Reporting on a study by a couple of health care experts, Ted Nesi writes on WPRI:

Using 2015 data, their projections showed Rhode Island would lose $514 million in annual federal Medicaid funding under such a formula – a huge amount of money, equal to 22% of the state’s $2.3 billion in total Medicaid spending during the 2014-15 budget year. Massachusetts would lose $3.4 billion under the scenario.

First, let’s have a little perspective, here.  The revised spending on “Medical assistance (including Medicaid)” for fiscal 2015 was $2,382,919,281.  The year before — in fiscal 2014 — it was $1,819,597,682.  If you don’t have a calculator handy, that’s a difference of $563,321,599, or about $50,000,000 more than the “huge amount of money” in the possible reduction.
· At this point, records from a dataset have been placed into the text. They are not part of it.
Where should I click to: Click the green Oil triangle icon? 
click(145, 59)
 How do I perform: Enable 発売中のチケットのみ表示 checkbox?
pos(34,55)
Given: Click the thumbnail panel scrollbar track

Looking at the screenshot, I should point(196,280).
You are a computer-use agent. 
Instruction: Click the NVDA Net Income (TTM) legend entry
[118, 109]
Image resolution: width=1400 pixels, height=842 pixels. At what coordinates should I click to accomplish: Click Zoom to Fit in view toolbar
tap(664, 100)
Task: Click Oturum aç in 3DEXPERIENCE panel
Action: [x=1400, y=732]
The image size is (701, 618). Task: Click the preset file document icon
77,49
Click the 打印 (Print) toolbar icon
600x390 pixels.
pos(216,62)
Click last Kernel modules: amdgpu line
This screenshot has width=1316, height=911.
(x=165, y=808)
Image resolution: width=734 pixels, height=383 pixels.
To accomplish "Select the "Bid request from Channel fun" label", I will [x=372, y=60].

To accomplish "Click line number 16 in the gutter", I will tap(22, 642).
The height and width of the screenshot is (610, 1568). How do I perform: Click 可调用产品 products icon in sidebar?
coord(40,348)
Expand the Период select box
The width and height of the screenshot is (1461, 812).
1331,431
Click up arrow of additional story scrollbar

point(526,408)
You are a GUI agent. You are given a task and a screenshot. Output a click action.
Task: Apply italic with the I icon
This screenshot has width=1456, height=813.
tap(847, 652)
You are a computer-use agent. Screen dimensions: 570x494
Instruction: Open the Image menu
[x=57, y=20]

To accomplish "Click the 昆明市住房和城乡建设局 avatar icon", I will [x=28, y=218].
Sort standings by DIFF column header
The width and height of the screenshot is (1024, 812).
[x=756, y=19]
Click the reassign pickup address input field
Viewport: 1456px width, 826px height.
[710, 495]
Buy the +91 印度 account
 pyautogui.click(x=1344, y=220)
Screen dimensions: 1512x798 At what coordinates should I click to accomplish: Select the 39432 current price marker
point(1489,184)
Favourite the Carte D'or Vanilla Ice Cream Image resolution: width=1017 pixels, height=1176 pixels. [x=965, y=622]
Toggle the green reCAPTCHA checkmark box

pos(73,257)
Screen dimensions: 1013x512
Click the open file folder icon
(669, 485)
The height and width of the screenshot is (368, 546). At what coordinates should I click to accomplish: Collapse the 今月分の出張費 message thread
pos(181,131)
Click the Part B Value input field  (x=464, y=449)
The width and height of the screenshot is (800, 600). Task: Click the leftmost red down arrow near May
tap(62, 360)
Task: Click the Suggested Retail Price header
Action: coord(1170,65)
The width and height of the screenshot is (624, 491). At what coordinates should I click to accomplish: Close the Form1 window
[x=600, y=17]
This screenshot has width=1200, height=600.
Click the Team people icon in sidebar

According to the mainstream calculus, government spending can never go down, even just to the prior year’s level.  On the one hand, we’re told it would be a terrible thing if Congress were to block grant Medicaid based on state income because states that rely on the program as a large part of their budgets would face massive reductions.  As the study says, it “would result in a seismic redistribution of federal spending.”

On the other hand, the authors go on to say, we can’t possibly calculate block grants based on current spending, because that “would lock in large and arguably unfair variation in funding across states.”  The only solution, clearly, is to just keep giving states as much money as they need for however many Medicaid recipients they’re able to sign up.

Folks, this is the government plantation, or company state.  As I wrote when I first began tracing that economic model in Rhode Island, when the state’s major industry (government) relies on its ability to sign up people for services in order to charge other people for them, the people forced to pay the bill will eventually flee the system, if they’re local, or push their own representatives to stop the bleeding, if they’re in other states being soaked by the feds.

Rhode Island should take the opportunity of the Trump Administration to get off this track.  The chasm toward which it leads has no bridge.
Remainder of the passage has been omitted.